Hacker News new | ask | show | jobs
by panamafrank 3786 days ago
yes and no, while the previous GC pauses wouldn't have really affected anything the size of a hobby game, the improvements are welcome. The bigger problem with Go regarding game development is operator overloading and interfacing with C, the latter being a pain when it comes to memory management.
1 comments

Would these GC improvements put Golang in the same league as C# (which is widely used for game development e.g. Unity3D, the .NET runtime has a GC) or can these comparisons not be made?
As heads up when talking about Unity3D, please be aware of the pre-historic .NET runtime they still are shipping versus what Xamarin and Microsoft deliver.

So always take the JIT/GC complains in Unity3D context with that caveat in mind.

Thanks. Whilst I was aware that Unity3D was shipping with an ancient version of Mono (and more or less consequently with an ancient version of C#), I wasn't aware there were a lot of JIT/GC related complaints against it.
I have dual feelings with regard to Unity guys.

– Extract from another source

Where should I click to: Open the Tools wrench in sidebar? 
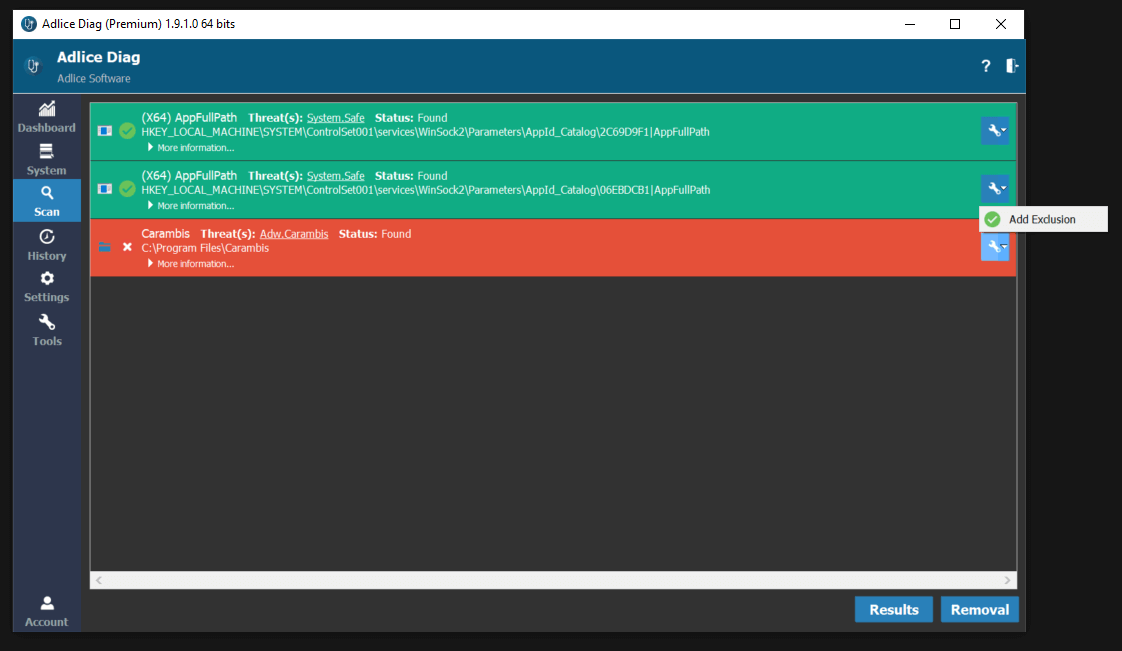point(46,330)
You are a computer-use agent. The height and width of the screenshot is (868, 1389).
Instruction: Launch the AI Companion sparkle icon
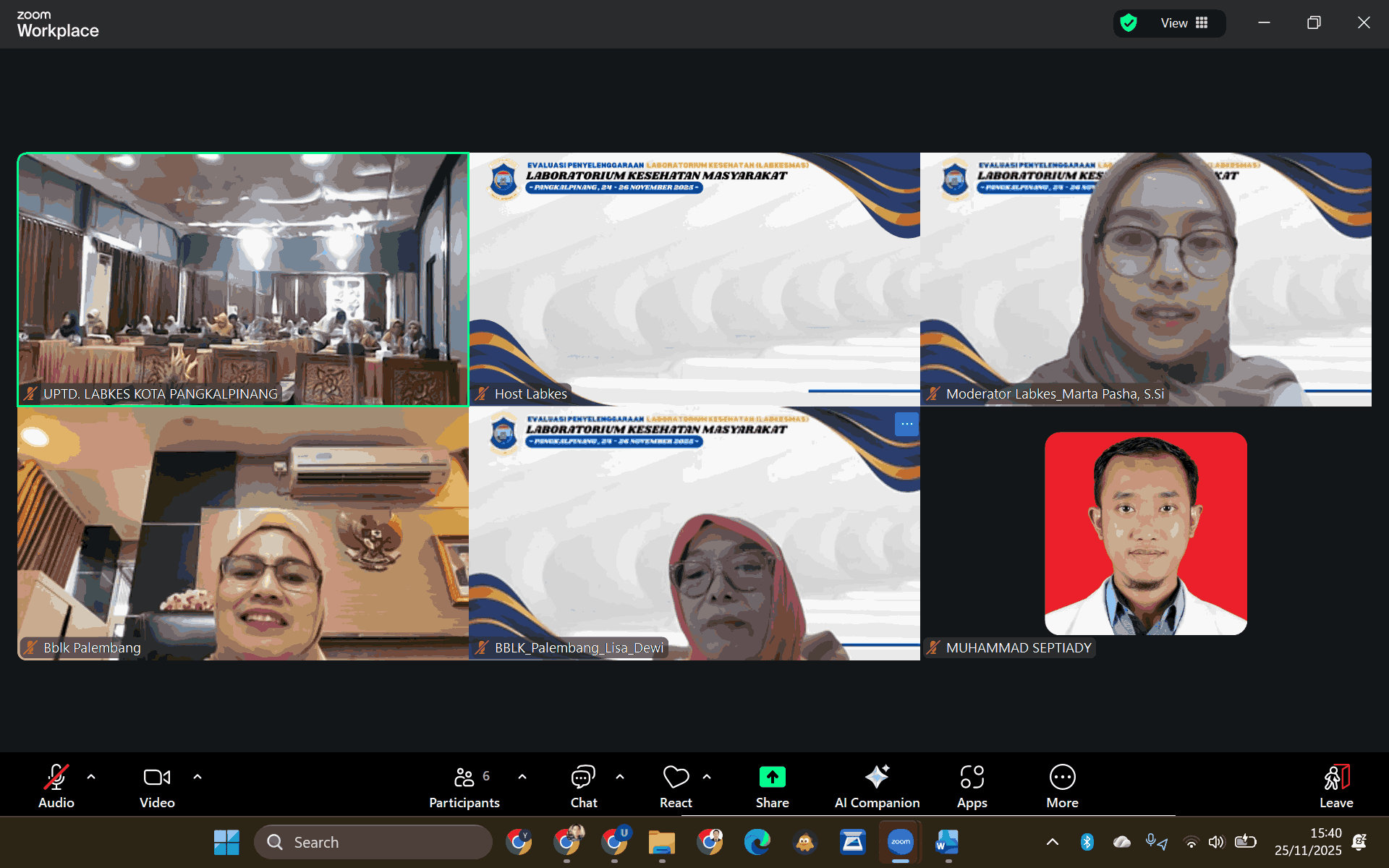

On one side they did a great job increasing the visibility of C# among game developers, which tend to only switch languages when the OS and console SDKs push them to do so.

On the other hand, they spread the feeling that C# is bad for game development among developers that don't understand "language != implementation" and take their Unity's experience as how C# implementations performs in general.

However I also should say that they are aware of it and planing to improve the situation after their IL2CPP compiler stabilizes.